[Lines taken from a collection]
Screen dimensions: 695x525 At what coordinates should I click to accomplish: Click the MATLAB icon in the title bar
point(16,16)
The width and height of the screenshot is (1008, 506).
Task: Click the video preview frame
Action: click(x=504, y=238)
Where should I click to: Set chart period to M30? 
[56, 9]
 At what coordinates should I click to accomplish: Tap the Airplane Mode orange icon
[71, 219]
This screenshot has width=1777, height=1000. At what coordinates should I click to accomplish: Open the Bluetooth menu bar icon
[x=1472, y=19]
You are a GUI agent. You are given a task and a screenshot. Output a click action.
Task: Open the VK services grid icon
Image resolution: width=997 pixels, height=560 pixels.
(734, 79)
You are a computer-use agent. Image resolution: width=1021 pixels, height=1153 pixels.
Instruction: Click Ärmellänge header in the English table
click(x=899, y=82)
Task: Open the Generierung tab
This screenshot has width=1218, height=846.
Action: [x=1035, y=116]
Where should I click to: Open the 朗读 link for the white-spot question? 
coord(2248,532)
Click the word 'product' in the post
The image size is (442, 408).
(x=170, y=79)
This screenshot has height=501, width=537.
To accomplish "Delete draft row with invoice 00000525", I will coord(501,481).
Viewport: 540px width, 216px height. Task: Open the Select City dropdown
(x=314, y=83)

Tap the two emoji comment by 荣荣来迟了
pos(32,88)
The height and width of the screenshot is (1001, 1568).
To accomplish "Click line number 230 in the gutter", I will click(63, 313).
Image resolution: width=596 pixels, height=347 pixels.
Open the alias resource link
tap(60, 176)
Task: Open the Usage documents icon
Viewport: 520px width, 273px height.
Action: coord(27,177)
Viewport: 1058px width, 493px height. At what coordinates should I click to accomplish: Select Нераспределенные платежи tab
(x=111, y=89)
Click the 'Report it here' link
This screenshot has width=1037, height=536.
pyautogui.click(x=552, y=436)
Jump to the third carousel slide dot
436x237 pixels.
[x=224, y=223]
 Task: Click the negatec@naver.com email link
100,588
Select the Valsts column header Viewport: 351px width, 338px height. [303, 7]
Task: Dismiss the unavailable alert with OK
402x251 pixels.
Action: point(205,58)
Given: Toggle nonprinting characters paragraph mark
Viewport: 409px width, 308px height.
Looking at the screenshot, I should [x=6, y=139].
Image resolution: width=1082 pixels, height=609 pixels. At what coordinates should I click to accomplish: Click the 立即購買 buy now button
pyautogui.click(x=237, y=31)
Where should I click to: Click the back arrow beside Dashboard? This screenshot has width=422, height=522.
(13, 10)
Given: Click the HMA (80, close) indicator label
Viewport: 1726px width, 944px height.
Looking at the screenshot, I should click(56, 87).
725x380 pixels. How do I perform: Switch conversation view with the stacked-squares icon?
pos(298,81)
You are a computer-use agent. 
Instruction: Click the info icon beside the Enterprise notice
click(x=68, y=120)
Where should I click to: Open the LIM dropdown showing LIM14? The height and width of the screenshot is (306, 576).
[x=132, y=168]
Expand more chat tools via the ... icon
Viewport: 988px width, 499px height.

What needs to be done: Make a Markdown table with the columns Row and Line, starting at the line with "Given: Toggle nonprinting" and ending at the line with "Looking at the screenshot, I should [x=6, y=139].". Skip any blank lines.

The completed task:
| Row | Line |
|---|---|
| 1 | Given: Toggle nonprinting characters paragraph mark |
| 2 | Viewport: 409px width, 308px height. |
| 3 | Looking at the screenshot, I should [x=6, y=139]. |